The Civic Media Series: Reflective
Reflective practice is the ability to look at not only what you have done in the past, but engaging with the emotions, ideas, and experiences that inform your decisions in order to not only prevent mental roadblocks but to acknowledge that learning will always continue. It’s vital in all civic media work, but I’d say it’s even more important to prioritize reflection when you’re working with vulnerable populations, especially if you’re not a part of those communities.
Reflection is not only reactive but also proactive. It enables us to consider the outcomes before we act—something we should be doing, but often are not. When you’re coming from a place of privilege especially, you need to be cognizant of how your ideas and feelings are affecting how you engage. Everything that we are coming at a project with—our past experiences, our current situation, our hopes and fears and ideas—affect how we engage and affect our communities.
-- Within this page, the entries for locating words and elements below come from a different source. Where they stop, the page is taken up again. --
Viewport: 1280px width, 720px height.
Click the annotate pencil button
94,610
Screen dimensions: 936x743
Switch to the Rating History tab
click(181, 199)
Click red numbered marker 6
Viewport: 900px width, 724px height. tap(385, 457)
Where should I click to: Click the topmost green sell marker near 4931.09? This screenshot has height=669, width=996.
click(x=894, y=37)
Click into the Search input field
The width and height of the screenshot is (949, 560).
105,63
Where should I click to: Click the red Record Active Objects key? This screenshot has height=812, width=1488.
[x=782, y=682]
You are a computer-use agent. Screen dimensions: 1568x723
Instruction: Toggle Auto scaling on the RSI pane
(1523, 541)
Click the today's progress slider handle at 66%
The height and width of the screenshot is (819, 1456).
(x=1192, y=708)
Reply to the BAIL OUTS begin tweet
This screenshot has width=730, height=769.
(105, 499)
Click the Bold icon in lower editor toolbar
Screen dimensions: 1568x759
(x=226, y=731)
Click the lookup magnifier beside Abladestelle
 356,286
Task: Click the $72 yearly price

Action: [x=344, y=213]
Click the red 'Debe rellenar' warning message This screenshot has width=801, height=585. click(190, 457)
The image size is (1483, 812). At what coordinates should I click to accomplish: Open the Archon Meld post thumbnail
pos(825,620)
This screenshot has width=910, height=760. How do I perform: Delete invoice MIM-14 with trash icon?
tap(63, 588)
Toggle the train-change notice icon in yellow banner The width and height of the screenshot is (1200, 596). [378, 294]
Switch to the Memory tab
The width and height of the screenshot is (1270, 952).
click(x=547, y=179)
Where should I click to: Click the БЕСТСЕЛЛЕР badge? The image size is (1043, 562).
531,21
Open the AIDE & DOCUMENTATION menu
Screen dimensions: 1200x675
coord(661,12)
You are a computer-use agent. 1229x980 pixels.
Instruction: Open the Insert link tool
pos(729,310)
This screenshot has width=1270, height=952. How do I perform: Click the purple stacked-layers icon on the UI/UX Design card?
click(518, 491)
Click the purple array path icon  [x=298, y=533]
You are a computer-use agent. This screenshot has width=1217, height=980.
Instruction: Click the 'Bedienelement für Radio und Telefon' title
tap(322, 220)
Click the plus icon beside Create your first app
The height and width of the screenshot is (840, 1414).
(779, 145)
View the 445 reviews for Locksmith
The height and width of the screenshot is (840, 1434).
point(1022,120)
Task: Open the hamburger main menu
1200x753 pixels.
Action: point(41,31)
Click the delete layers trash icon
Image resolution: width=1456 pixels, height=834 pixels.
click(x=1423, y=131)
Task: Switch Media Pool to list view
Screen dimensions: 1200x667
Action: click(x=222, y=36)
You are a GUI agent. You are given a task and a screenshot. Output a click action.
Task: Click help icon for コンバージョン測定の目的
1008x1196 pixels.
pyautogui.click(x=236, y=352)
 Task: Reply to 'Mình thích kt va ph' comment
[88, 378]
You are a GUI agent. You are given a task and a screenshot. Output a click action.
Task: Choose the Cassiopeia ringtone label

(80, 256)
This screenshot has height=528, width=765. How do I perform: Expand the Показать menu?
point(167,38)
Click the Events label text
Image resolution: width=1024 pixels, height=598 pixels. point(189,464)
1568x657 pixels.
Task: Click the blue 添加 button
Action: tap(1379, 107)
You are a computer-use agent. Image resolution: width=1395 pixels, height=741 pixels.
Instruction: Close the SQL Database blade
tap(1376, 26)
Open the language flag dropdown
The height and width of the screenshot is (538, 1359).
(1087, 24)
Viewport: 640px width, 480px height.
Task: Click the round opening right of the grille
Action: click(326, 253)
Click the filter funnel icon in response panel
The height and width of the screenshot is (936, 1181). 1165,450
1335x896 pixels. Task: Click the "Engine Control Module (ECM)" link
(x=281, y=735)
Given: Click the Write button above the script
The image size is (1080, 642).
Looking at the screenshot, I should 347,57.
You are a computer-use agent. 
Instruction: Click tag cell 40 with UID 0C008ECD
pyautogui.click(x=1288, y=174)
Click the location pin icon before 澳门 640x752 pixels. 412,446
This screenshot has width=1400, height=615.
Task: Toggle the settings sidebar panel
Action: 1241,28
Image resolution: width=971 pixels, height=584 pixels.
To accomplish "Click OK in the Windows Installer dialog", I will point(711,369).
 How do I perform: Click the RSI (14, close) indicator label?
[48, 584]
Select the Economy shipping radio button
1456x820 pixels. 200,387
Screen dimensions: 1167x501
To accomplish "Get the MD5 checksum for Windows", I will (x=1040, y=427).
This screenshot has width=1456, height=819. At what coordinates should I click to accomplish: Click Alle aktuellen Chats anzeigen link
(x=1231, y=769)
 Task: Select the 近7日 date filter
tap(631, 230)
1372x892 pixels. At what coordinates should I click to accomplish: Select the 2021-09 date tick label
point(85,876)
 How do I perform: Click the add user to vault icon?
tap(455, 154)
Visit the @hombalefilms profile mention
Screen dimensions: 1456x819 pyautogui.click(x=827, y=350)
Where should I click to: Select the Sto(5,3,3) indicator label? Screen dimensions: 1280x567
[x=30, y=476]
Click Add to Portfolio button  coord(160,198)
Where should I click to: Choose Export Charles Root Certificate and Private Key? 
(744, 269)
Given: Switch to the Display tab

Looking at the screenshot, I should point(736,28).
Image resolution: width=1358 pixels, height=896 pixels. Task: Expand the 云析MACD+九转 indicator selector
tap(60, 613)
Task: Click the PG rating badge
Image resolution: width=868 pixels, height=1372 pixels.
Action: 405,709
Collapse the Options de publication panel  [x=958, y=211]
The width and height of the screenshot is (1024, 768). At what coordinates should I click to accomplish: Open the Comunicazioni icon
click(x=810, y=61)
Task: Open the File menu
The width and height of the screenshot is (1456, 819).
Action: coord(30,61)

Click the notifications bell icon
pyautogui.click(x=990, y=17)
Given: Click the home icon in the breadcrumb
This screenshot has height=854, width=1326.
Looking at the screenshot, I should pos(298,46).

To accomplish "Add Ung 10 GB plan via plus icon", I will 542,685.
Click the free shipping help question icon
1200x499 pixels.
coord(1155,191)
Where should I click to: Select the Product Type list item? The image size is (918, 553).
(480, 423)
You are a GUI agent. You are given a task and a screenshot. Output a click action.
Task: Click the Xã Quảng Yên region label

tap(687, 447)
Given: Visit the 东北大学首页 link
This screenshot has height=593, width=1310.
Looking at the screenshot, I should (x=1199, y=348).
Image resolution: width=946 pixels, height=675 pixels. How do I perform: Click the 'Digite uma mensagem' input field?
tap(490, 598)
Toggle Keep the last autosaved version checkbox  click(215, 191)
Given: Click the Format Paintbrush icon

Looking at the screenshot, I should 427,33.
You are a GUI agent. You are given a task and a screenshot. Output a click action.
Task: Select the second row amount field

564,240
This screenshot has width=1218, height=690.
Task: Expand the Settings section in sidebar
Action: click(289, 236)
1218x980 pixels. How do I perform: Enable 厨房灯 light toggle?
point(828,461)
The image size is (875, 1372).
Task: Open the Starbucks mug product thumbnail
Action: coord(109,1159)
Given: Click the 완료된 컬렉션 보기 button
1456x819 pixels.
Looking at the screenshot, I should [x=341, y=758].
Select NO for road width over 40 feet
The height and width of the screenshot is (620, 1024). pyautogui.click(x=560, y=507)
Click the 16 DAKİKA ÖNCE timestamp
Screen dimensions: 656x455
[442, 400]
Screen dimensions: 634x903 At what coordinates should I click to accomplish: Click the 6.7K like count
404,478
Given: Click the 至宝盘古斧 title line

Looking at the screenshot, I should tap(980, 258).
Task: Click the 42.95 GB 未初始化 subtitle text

It’s important and necessary to consider the effects of our ideas and actions, but we must also consider why we do and think as we do. Good intentions rarely become positive actions if we do not work to understand the root of our preconceptions.
In his TED Talk, “Want to help someone? Shut up and listen!” Ernesto Sirolli, in addition to several other practices, reflects on aid work in Africa and how our approach means that work continues to fail. We often have grand ideas of how to save people, but these ideas don’t consider the lives of the people we’re trying to “help.” Consider what you’re feeling about the communities you want to work with; is it patronizing? Is it pitying or paternalistic? Is it grounded in their knowledge or your own ideas? If the building a solution doesn’t include the reality of the community you’re building it alongside, it’s not a viable solution.
The anthology Resistance and Hope: Essays by Disabled People edited by Alice Wong offers many examples of reflective practice, but in her essay “Building Back Belonging, Hope and Possibility,” Mia Mingus reflects on modern activism and how her own reflection led to an approach she calls “building alternatives”—working on what we need for the world as it is. Of course, Mingus’ work is rooted in Disability Justice and that too is the result of quite a lot of reflection.
We can reflect on our work by talking through it—with others and with ourselves—through vlogs, blogs, or even social media. It can be helpful to catalogue your thoughts like this, but reflection might be as simple as talking through the experience with a friend, figuring out what you learned from it, and trying to use that information for the future.
Incorporating reflection in simple ways like this allows us to prioritize it as a part of the work, rather than an afterthought. It’s easy to focus so much on the important work being done that you forget how reflection exists as a part of that work. When your time and energy are limited, it’s important to plan for reflection rather than hoping it will happen eventually.